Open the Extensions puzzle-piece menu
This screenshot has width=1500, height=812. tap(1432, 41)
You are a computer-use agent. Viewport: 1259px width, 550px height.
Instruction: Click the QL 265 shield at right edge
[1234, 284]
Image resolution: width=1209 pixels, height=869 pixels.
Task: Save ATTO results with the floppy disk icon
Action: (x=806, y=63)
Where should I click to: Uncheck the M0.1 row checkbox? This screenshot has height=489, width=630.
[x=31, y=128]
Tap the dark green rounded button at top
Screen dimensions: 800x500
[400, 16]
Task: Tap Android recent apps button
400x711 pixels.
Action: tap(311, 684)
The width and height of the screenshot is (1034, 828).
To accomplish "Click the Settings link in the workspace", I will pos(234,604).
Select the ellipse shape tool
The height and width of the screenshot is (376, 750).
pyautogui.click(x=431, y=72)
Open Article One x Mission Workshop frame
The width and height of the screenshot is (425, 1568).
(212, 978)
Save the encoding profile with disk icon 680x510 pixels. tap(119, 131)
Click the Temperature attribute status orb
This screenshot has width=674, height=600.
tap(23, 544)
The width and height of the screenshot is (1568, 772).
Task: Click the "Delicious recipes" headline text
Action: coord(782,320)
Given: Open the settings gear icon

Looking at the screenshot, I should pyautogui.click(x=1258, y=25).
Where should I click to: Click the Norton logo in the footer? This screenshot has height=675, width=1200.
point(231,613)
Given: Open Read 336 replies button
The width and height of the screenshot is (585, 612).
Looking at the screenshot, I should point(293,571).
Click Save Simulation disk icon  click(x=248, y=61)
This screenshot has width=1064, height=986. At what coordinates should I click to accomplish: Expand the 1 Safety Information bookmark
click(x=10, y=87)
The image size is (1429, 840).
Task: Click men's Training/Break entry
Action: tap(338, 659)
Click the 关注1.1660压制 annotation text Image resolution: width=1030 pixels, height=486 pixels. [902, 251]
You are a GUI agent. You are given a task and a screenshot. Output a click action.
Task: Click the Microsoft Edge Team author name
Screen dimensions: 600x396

------------------------------

TRY IT
Go through the records above and repeat each one exactly.

REPLY
Open the Extensions puzzle-piece menu
This screenshot has width=1500, height=812. tap(1432, 41)
You are a computer-use agent. Viewport: 1259px width, 550px height.
Instruction: Click the QL 265 shield at right edge
[1234, 284]
Image resolution: width=1209 pixels, height=869 pixels.
Task: Save ATTO results with the floppy disk icon
Action: (x=806, y=63)
Where should I click to: Uncheck the M0.1 row checkbox? This screenshot has height=489, width=630.
[x=31, y=128]
Tap the dark green rounded button at top
Screen dimensions: 800x500
[400, 16]
Task: Tap Android recent apps button
400x711 pixels.
Action: tap(311, 684)
The width and height of the screenshot is (1034, 828).
To accomplish "Click the Settings link in the workspace", I will pos(234,604).
Select the ellipse shape tool
The height and width of the screenshot is (376, 750).
pyautogui.click(x=431, y=72)
Open Article One x Mission Workshop frame
The width and height of the screenshot is (425, 1568).
(212, 978)
Save the encoding profile with disk icon 680x510 pixels. tap(119, 131)
Click the Temperature attribute status orb
This screenshot has width=674, height=600.
tap(23, 544)
The width and height of the screenshot is (1568, 772).
Task: Click the "Delicious recipes" headline text
Action: coord(782,320)
Given: Open the settings gear icon

Looking at the screenshot, I should pyautogui.click(x=1258, y=25).
Where should I click to: Click the Norton logo in the footer? This screenshot has height=675, width=1200.
point(231,613)
Given: Open Read 336 replies button
The width and height of the screenshot is (585, 612).
Looking at the screenshot, I should point(293,571).
Click Save Simulation disk icon  click(x=248, y=61)
This screenshot has width=1064, height=986. At what coordinates should I click to accomplish: Expand the 1 Safety Information bookmark
click(x=10, y=87)
The image size is (1429, 840).
Task: Click men's Training/Break entry
Action: tap(338, 659)
Click the 关注1.1660压制 annotation text Image resolution: width=1030 pixels, height=486 pixels. [902, 251]
You are a GUI agent. You are given a task and a screenshot. Output a click action.
Task: Click the Microsoft Edge Team author name
Screen dimensions: 600x396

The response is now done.